--- Work request ---
Look through the listing below for the line containing "814x591 pixels.". Copy it and each line after it up to and including the line containing "At what coordinates", exactly, leaving out pictures.

--- Dataset content ---
▼

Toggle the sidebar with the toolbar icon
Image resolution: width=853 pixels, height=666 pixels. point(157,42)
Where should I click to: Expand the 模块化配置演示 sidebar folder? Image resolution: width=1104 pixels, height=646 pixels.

▲
▼

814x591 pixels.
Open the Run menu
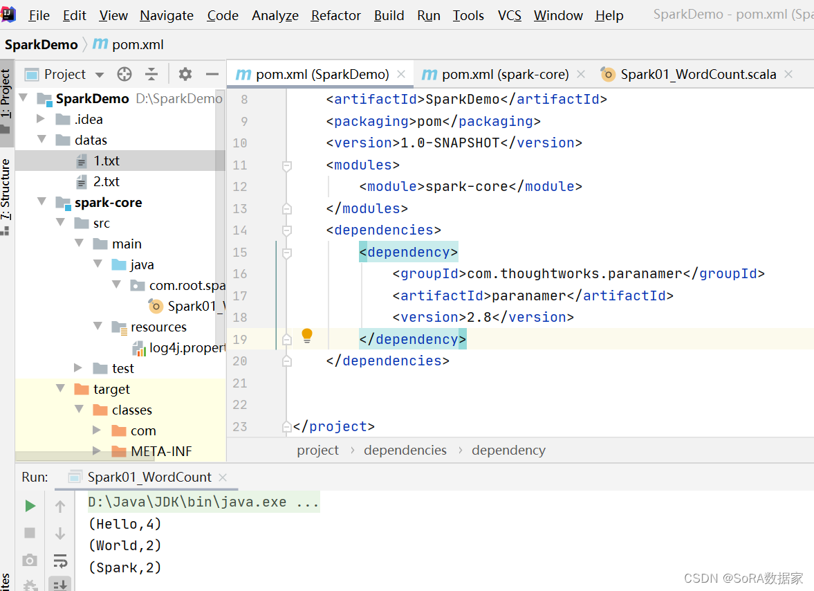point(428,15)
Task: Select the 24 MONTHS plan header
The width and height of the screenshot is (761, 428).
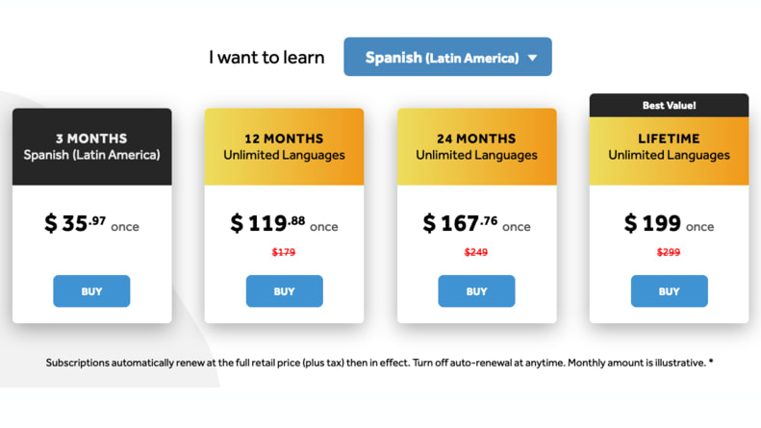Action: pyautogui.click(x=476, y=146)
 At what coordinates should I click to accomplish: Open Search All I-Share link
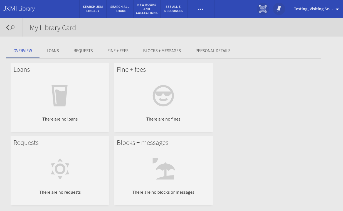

▲
▼

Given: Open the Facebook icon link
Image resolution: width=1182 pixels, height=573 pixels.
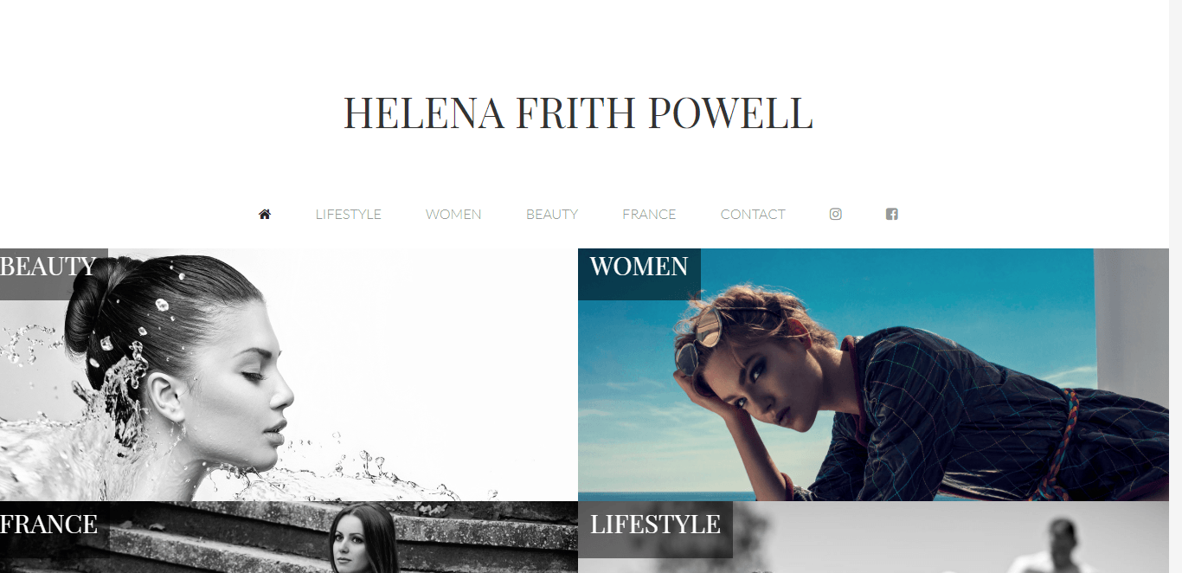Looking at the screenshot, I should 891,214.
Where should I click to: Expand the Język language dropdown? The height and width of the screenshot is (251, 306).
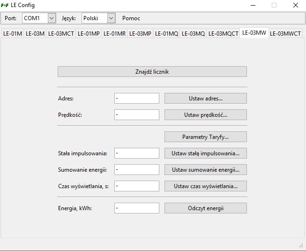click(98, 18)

▲

--- Solution for this problem ---
814x591 pixels.
Open the Run menu
point(428,15)
Task: Select the 24 MONTHS plan header
The width and height of the screenshot is (761, 428).
Action: pyautogui.click(x=476, y=146)
 At what coordinates should I click to accomplish: Open Search All I-Share link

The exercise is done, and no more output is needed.